▶ STATED TASK: Arrange the listing as a JSON list of strings, one string per line, beginning at its first line and stopping after the line that contains "This screenshot has height=372, width=590.". Skip blank lines and leave the pictures out of the answer.

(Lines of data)
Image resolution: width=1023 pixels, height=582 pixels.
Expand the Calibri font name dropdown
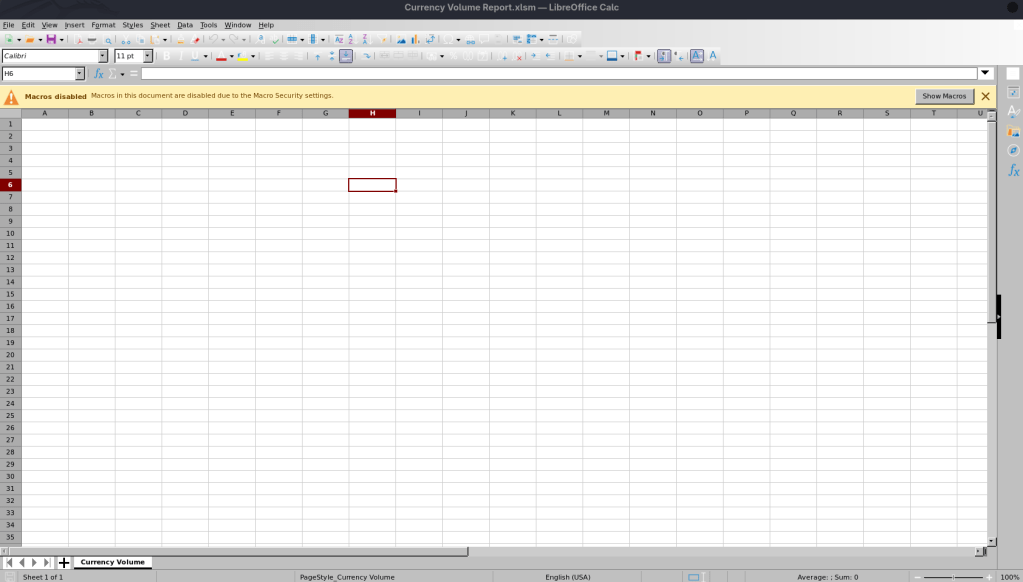coord(102,56)
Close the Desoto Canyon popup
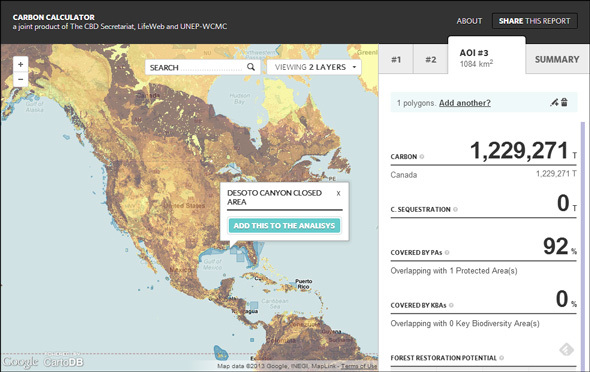This screenshot has height=372, width=590. coord(338,193)
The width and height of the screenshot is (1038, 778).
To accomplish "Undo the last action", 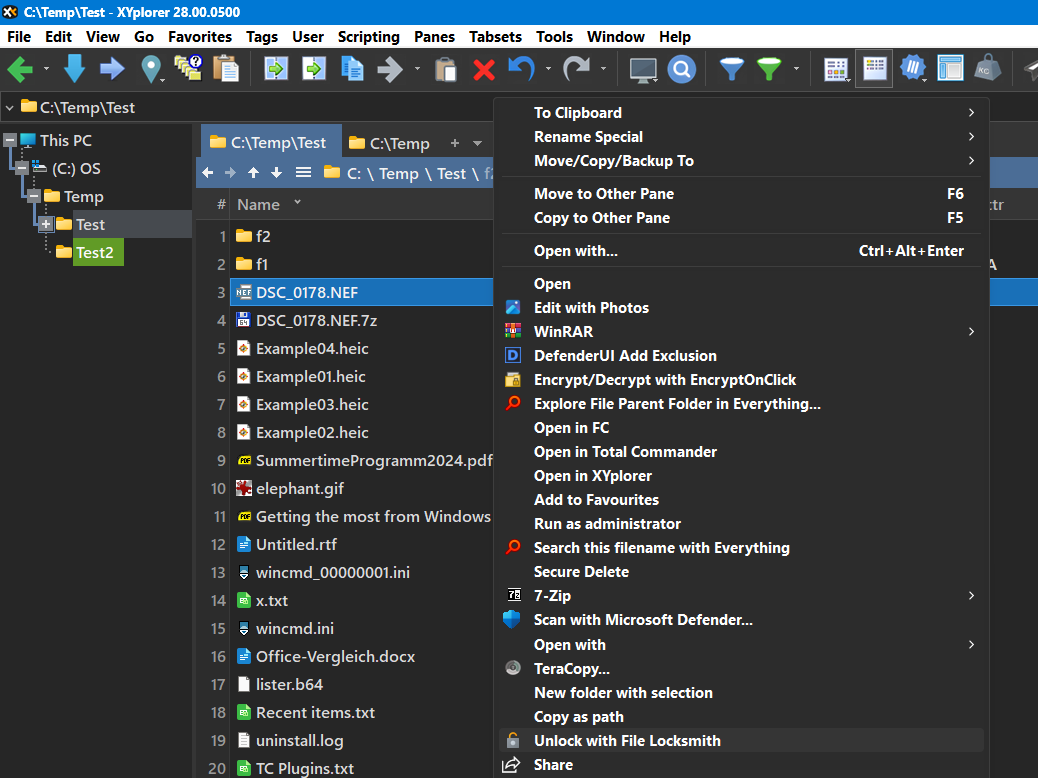I will pyautogui.click(x=520, y=68).
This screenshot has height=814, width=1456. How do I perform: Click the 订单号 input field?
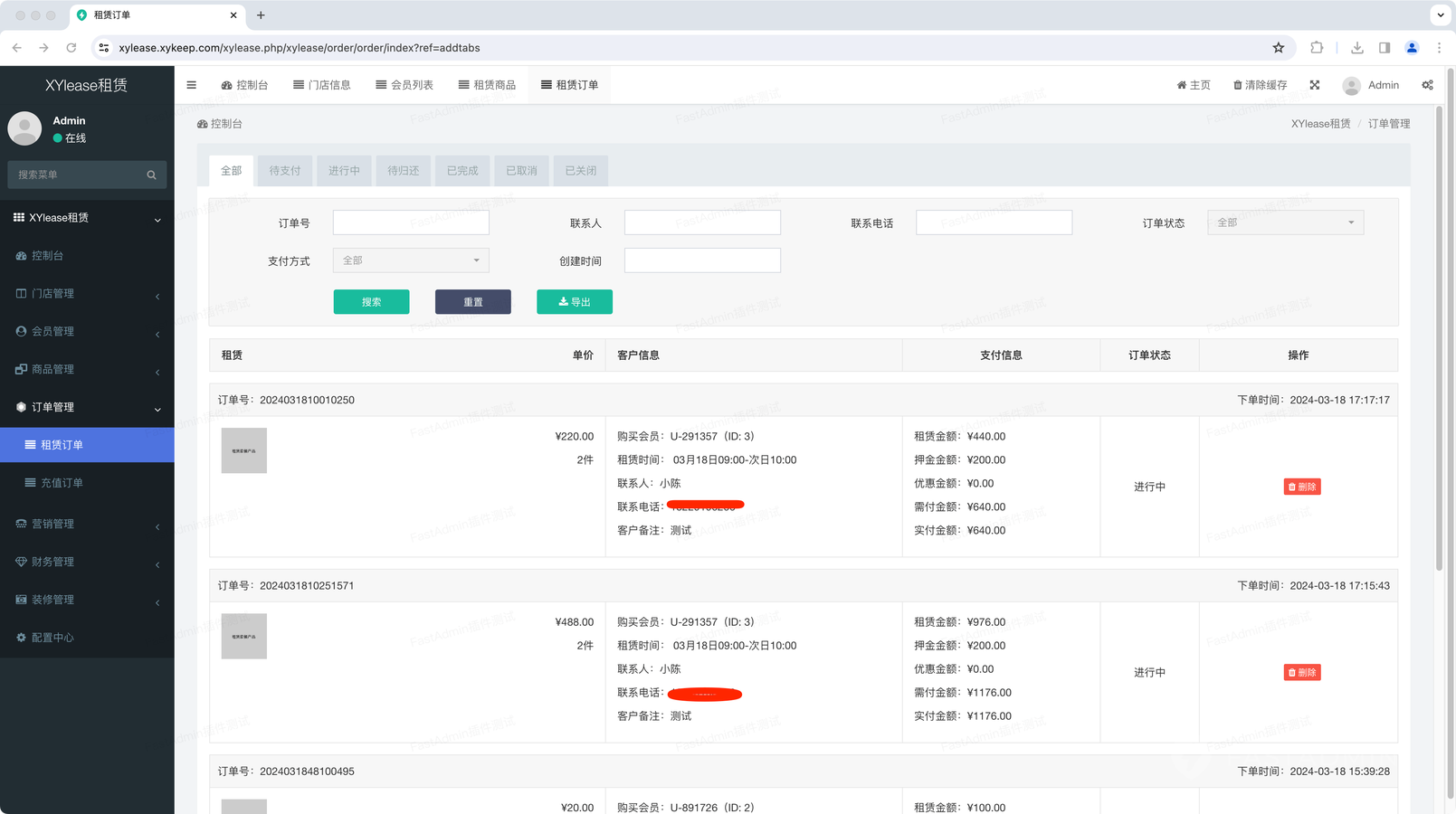411,222
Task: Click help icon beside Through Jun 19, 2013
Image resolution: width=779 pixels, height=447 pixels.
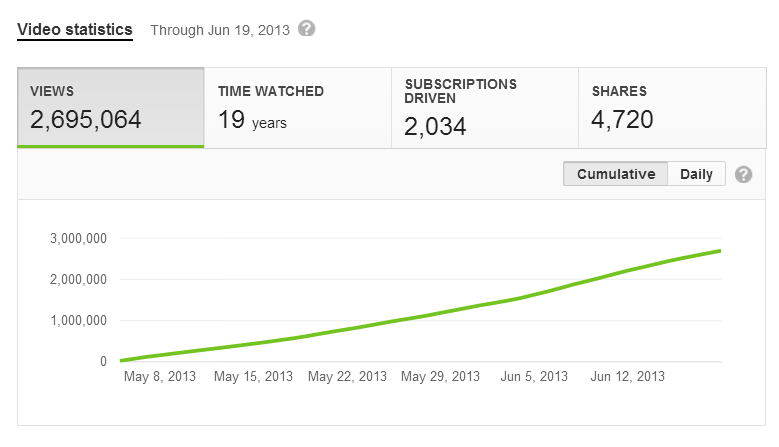Action: coord(307,29)
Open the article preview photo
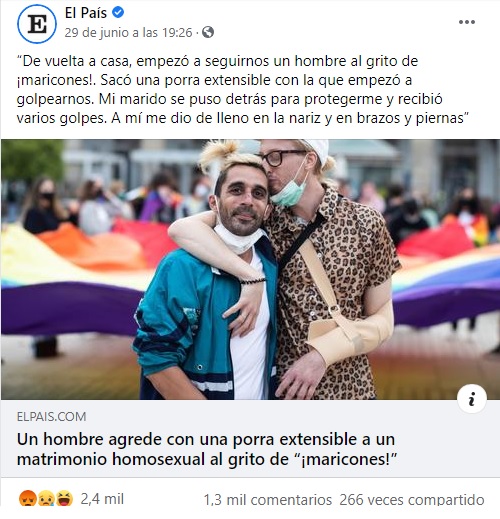500x519 pixels. (x=250, y=269)
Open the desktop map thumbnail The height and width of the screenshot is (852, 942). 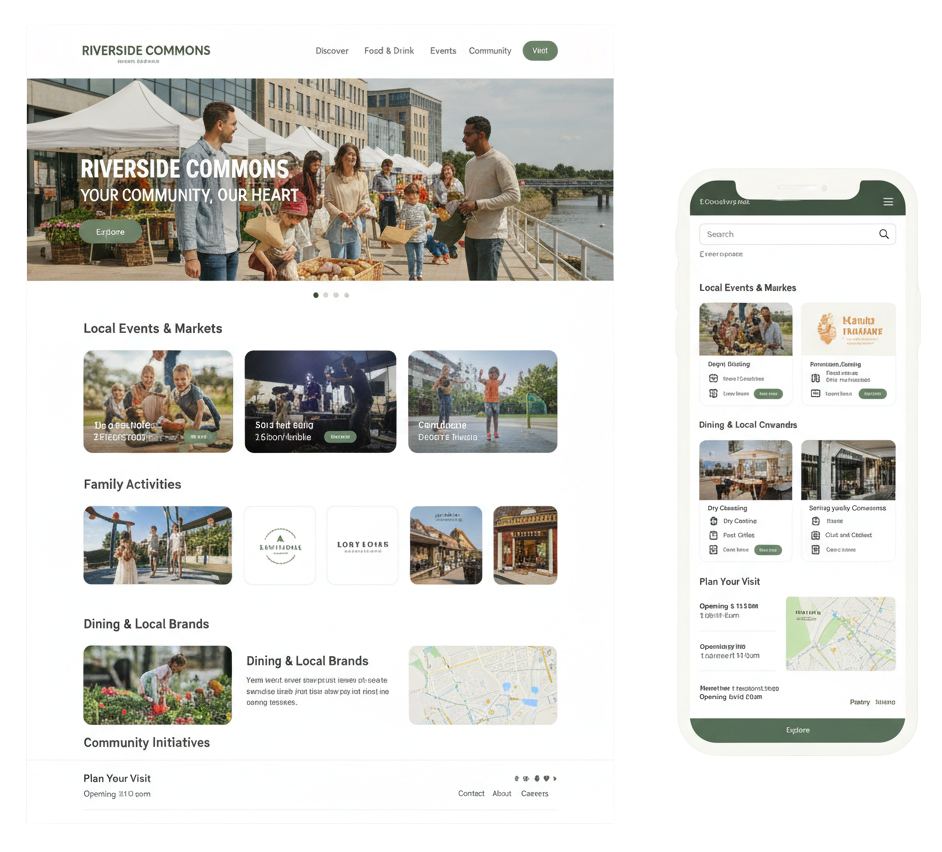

▶ RESPONSE TO THE EXERCISE:
[
  "Image resolution: width=1023 pixels, height=582 pixels.",
  "Expand the Calibri font name dropdown",
  "coord(102,56)",
  "Close the Desoto Canyon popup",
  "This screenshot has height=372, width=590. coord(338,193)"
]